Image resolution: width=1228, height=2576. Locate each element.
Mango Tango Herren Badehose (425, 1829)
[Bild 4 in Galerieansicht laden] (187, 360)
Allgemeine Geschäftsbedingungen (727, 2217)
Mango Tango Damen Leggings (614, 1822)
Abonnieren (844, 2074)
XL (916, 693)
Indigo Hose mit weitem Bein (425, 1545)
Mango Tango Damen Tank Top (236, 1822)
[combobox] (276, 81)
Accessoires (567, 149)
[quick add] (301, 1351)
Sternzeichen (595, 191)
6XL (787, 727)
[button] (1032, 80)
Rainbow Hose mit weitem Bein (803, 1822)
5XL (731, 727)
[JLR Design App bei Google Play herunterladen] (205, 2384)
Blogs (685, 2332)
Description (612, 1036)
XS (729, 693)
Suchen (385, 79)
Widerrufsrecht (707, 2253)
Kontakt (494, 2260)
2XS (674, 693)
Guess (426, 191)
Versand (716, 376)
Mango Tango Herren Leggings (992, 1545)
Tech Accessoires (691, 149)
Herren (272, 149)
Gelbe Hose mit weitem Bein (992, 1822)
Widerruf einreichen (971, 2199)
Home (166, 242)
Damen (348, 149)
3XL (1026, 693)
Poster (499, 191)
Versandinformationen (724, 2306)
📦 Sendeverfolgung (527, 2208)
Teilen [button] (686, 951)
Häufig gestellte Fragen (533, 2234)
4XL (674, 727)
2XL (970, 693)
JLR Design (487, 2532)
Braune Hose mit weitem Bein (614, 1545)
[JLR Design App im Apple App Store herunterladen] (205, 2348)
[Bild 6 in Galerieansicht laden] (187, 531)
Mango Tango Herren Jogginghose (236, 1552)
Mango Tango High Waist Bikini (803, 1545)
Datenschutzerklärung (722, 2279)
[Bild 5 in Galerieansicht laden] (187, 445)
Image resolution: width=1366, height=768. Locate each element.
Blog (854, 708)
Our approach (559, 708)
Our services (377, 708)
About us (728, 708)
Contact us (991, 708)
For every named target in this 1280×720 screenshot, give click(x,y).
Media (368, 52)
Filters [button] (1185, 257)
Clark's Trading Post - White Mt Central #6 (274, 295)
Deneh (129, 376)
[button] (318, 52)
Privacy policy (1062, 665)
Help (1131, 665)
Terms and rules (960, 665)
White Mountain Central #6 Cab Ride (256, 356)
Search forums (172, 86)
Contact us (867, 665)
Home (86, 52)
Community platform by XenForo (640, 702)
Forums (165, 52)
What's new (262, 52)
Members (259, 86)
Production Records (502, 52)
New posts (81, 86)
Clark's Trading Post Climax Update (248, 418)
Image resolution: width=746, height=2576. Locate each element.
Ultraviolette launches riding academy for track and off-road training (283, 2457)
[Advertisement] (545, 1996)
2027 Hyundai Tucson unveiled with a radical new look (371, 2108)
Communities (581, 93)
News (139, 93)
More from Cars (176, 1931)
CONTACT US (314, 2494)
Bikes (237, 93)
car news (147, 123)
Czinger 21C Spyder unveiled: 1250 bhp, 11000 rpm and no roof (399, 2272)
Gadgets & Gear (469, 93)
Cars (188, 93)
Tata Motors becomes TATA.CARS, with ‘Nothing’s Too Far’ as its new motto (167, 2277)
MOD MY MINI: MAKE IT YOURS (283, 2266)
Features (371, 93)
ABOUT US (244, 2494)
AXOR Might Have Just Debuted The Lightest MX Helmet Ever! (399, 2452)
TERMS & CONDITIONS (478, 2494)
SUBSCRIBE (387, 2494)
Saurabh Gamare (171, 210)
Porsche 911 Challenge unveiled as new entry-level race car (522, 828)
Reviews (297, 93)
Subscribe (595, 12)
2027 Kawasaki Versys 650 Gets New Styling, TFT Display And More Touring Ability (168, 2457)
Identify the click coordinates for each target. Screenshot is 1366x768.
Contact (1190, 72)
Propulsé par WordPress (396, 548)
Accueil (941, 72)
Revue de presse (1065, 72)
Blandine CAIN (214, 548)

-*-*-

Reproduce every record above line for line, without changing a single character.

--- RESULT OF THE EXERCISE ---
Image resolution: width=1228, height=2576. Locate each element.
Mango Tango Herren Badehose (425, 1829)
[Bild 4 in Galerieansicht laden] (187, 360)
Allgemeine Geschäftsbedingungen (727, 2217)
Mango Tango Damen Leggings (614, 1822)
Abonnieren (844, 2074)
XL (916, 693)
Indigo Hose mit weitem Bein (425, 1545)
Mango Tango Damen Tank Top (236, 1822)
[combobox] (276, 81)
Accessoires (567, 149)
[quick add] (301, 1351)
Sternzeichen (595, 191)
6XL (787, 727)
[button] (1032, 80)
Rainbow Hose mit weitem Bein (803, 1822)
5XL (731, 727)
[JLR Design App bei Google Play herunterladen] (205, 2384)
Blogs (685, 2332)
Description (612, 1036)
XS (729, 693)
Suchen (385, 79)
Widerrufsrecht (707, 2253)
Kontakt (494, 2260)
2XS (674, 693)
Guess (426, 191)
Versand (716, 376)
Mango Tango Herren Leggings (992, 1545)
Tech Accessoires (691, 149)
Herren (272, 149)
Gelbe Hose mit weitem Bein (992, 1822)
Widerruf einreichen (971, 2199)
Home (166, 242)
Damen (348, 149)
3XL (1026, 693)
Poster (499, 191)
Versandinformationen (724, 2306)
📦 Sendeverfolgung (527, 2208)
Teilen [button] (686, 951)
Häufig gestellte Fragen (533, 2234)
4XL (674, 727)
2XL (970, 693)
JLR Design (487, 2532)
Braune Hose mit weitem Bein (614, 1545)
[JLR Design App im Apple App Store herunterladen] (205, 2348)
[Bild 6 in Galerieansicht laden] (187, 531)
Mango Tango Herren Jogginghose (236, 1552)
Mango Tango High Waist Bikini (803, 1545)
Datenschutzerklärung (722, 2279)
[Bild 5 in Galerieansicht laden] (187, 445)
Image resolution: width=1366, height=768. Locate each element.
Blog (854, 708)
Our approach (559, 708)
Our services (377, 708)
About us (728, 708)
Contact us (991, 708)
For every named target in this 1280×720 screenshot, give click(x,y).
Media (368, 52)
Filters [button] (1185, 257)
Clark's Trading Post - White Mt Central #6 (274, 295)
Deneh (129, 376)
[button] (318, 52)
Privacy policy (1062, 665)
Help (1131, 665)
Terms and rules (960, 665)
White Mountain Central #6 Cab Ride (256, 356)
Search forums (172, 86)
Contact us (867, 665)
Home (86, 52)
Community platform by XenForo (640, 702)
Forums (165, 52)
What's new (262, 52)
Members (259, 86)
Production Records (502, 52)
New posts (81, 86)
Clark's Trading Post Climax Update (248, 418)
Image resolution: width=746, height=2576. Locate each element.
Ultraviolette launches riding academy for track and off-road training (283, 2457)
[Advertisement] (545, 1996)
2027 Hyundai Tucson unveiled with a radical new look (371, 2108)
Communities (581, 93)
News (139, 93)
More from Cars (176, 1931)
CONTACT US (314, 2494)
Bikes (237, 93)
car news (147, 123)
Czinger 21C Spyder unveiled: 1250 bhp, 11000 rpm and no roof (399, 2272)
Gadgets & Gear (469, 93)
Cars (188, 93)
Tata Motors becomes TATA.CARS, with ‘Nothing’s Too Far’ as its new motto (167, 2277)
MOD MY MINI: MAKE IT YOURS (283, 2266)
Features (371, 93)
ABOUT US (244, 2494)
AXOR Might Have Just Debuted The Lightest MX Helmet Ever! (399, 2452)
TERMS & CONDITIONS (478, 2494)
SUBSCRIBE (387, 2494)
Saurabh Gamare (171, 210)
Porsche 911 Challenge unveiled as new entry-level race car (522, 828)
Reviews (297, 93)
Subscribe (595, 12)
2027 Kawasaki Versys 650 Gets New Styling, TFT Display And More Touring Ability (168, 2457)
Identify the click coordinates for each target. Screenshot is 1366x768.
Contact (1190, 72)
Propulsé par WordPress (396, 548)
Accueil (941, 72)
Revue de presse (1065, 72)
Blandine CAIN (214, 548)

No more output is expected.